Data entries:
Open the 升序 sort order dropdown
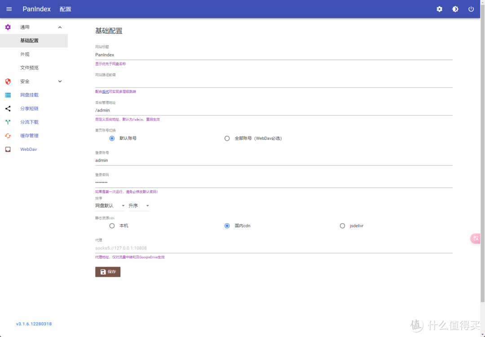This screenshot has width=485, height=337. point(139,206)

==

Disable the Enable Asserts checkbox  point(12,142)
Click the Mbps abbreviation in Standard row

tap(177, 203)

Written exercise: Turn the records from the line containing "Disable the Enable" up to and including the line containing "tap(177, 203)" into a Markdown table with the columns Row and Line. Leave out blank lines.

Answer for this exercise:
| Row | Line |
|---|---|
| 1 | Disable the Enable Asserts checkbox  point(12,142) |
| 2 | Click the Mbps abbreviation in Standard row |
| 3 | tap(177, 203) |